PALANGKA RAYA – Kalteng Expo 2025 yang menjadi bagian dari rangkaian Hari Jadi ke-68 Provinsi Kalimantan Tengah (Kalteng) mencatat kesuksesan luar biasa.
Event pameran pembangunan dan niaga ini berhasil meraup omzet lebih dari Rp7 miliar, mencerminkan geliat sektor ekonomi lokal yang terus tumbuh dan semakin diminati.
Plt. Sekretaris Daerah Provinsi Kalteng, Leonard S. Ampung, dalam laporannya saat penutupan di Stadion Tuah Pahoe, Jumat malam, 23 Mei 2025, menyampaikan bahwa nilai transaksi tersebut merupakan akumulasi selama pelaksanaan pameran dari tanggal 18 hingga 23 Mei 2025.

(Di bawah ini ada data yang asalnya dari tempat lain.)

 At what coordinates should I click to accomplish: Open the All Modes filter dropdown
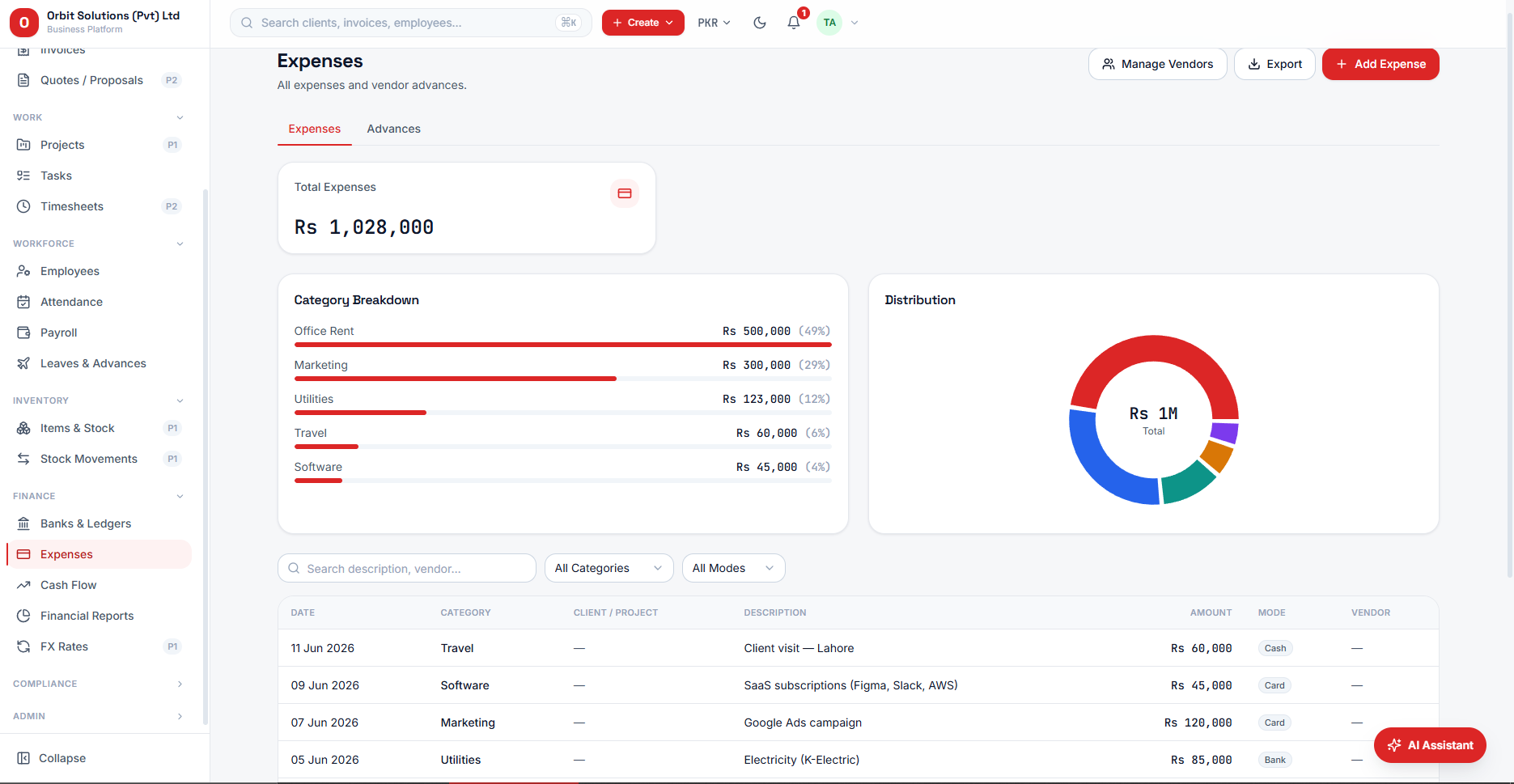coord(733,568)
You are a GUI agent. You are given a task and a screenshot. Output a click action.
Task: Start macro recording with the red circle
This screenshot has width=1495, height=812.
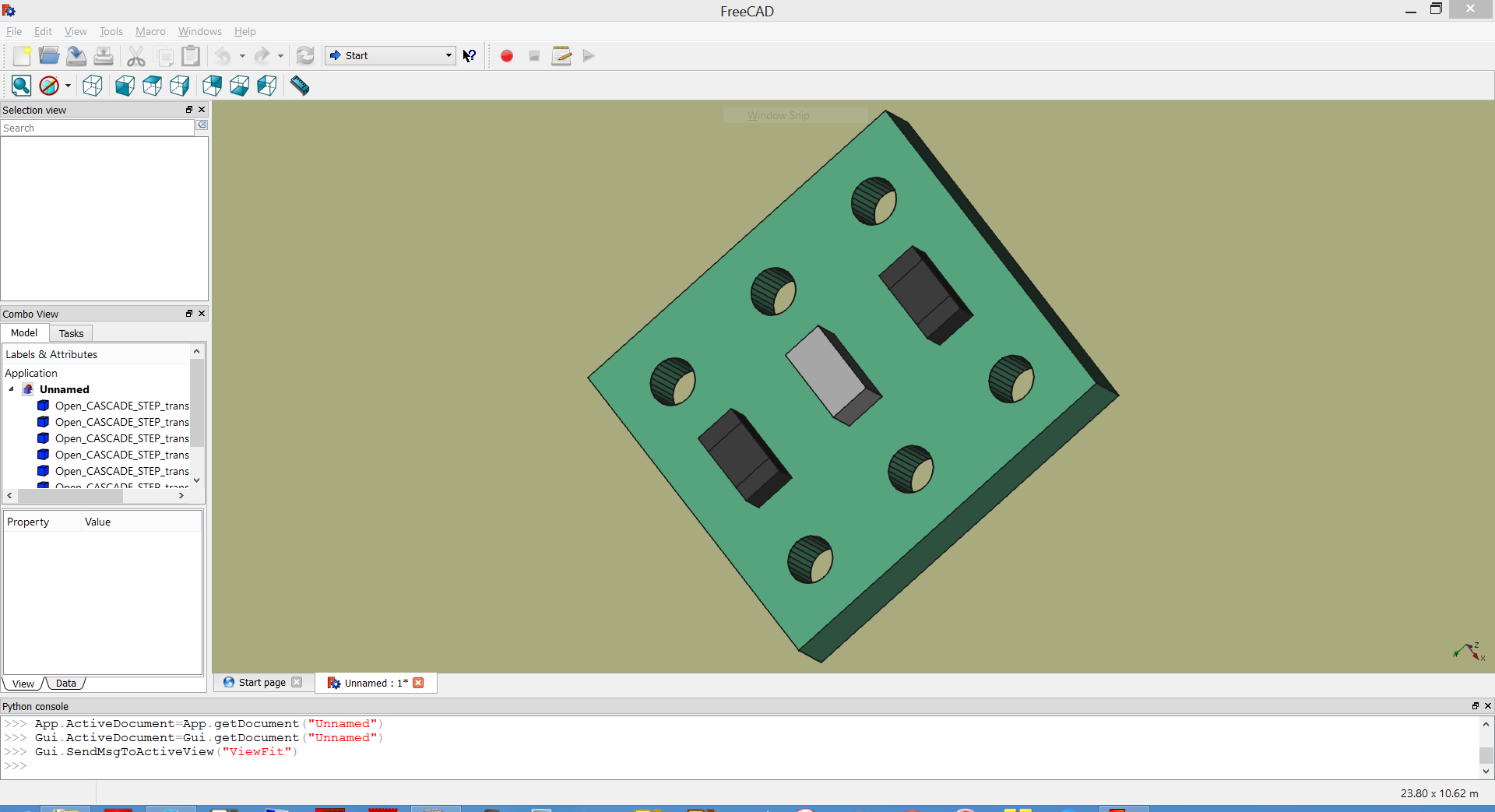tap(507, 56)
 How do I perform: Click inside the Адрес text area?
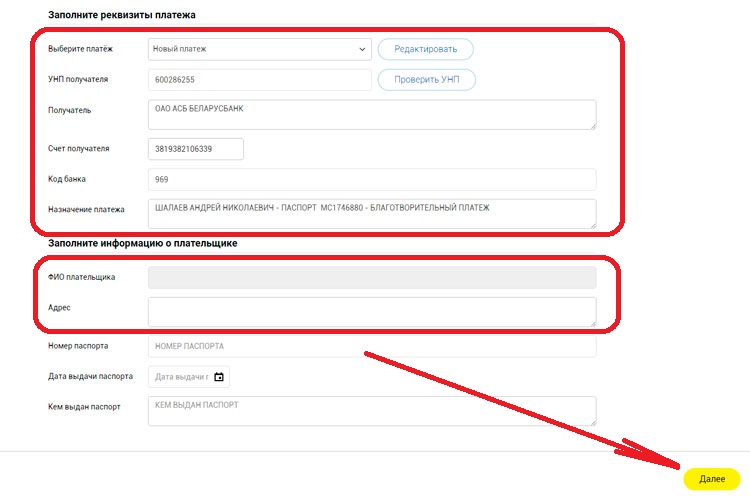(370, 311)
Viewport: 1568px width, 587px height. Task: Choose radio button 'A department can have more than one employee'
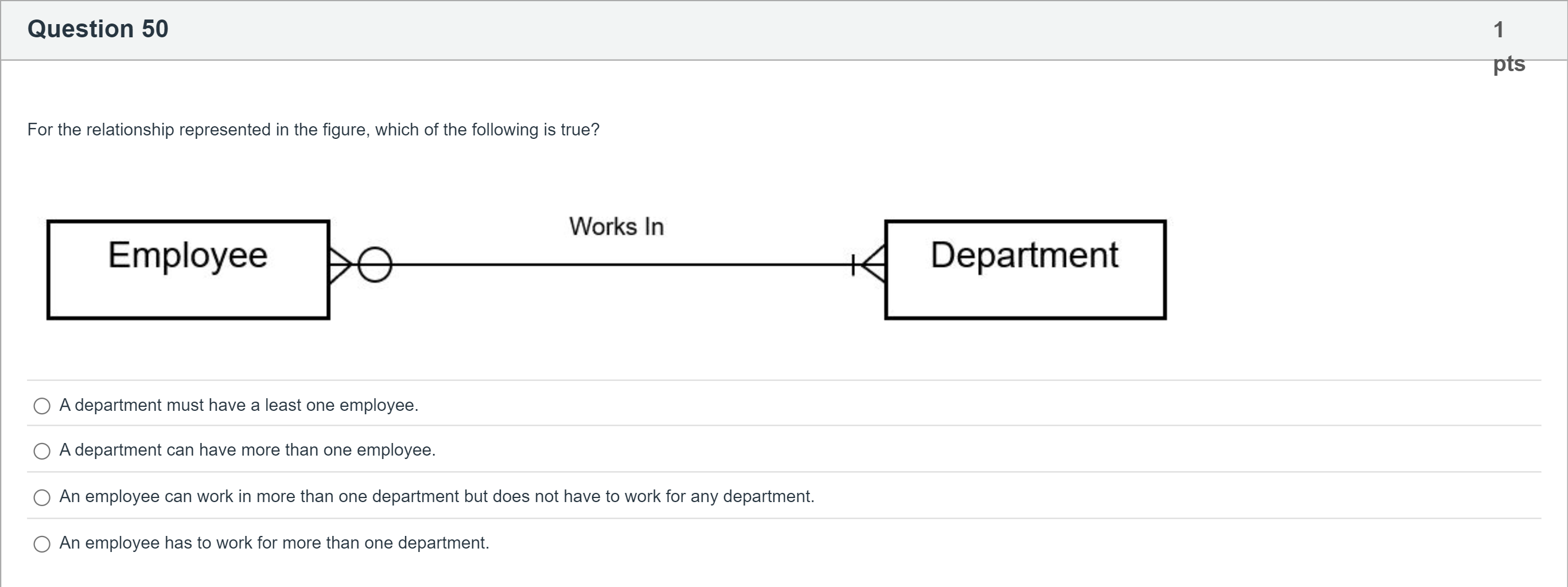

“Kalteng Expo berhasil menyedot perhatian publik, tidak hanya dari sisi promosi pembangunan daerah tetapi juga dari nilai ekonominya yang riil. Ini menjadi bukti bahwa produk lokal, UMKM, dan pelaku usaha kita sangat potensial dan kompetitif,” kata Leonard.
Expo tahun ini diikuti oleh berbagai unsur, mulai dari Perangkat Daerah, instansi vertikal, Pemerintah Kabupaten/Kota, UMKM, IKM, pelaku usaha, BUMN, BUMD, hingga perbankan.
Tercatat 213 stand berpartisipasi, terdiri dari 53 stand indoor, 17 outdoor, dan 143 lapak PKL atau Pasar Rakyat.
Daya tarik pameran juga tercermin dari jumlah pengunjung yang melampaui 70.000 orang, dengan kisaran 10.000 hingga 15.000 orang per hari.
Suasana meriah tidak hanya meningkatkan transaksi jual beli, tetapi juga berdampak luas pada sektor pariwisata, perhotelan, kuliner, dan transportasi lokal.
“Sektor informal, seperti pedagang kecil dan jasa penyewaan, turut merasakan dampak positif dari ramainya pengunjung,” tambah Leonard.
Selain expo, pelaksanaan Job Fair yang diintegrasikan dalam kegiatan ini juga menunjukkan geliat pasar kerja lokal.
Sebanyak 3.008 lowongan dibuka oleh 50 perusahaan, menjaring 2.632 pelamar baik secara langsung maupun melalui aplikasi Kerja Berkah.
Pemerintah Provinsi Kalteng berkomitmen menjadikan Kalteng Expo sebagai platform promosi ekonomi daerah yang terus dikembangkan dari tahun ke tahun.
Leonard pun mengajak seluruh pihak untuk terus mendukung keberlanjutan dan penyempurnaan event ini.
“Kami menerima segala saran dan masukan sebagai bahan evaluasi. Kami ingin Kalteng Expo di masa depan menjadi event niaga unggulan yang tidak hanya menyemarakkan ulang tahun daerah, tetapi juga mendorong kemajuan ekonomi yang inklusif,” tutupnya.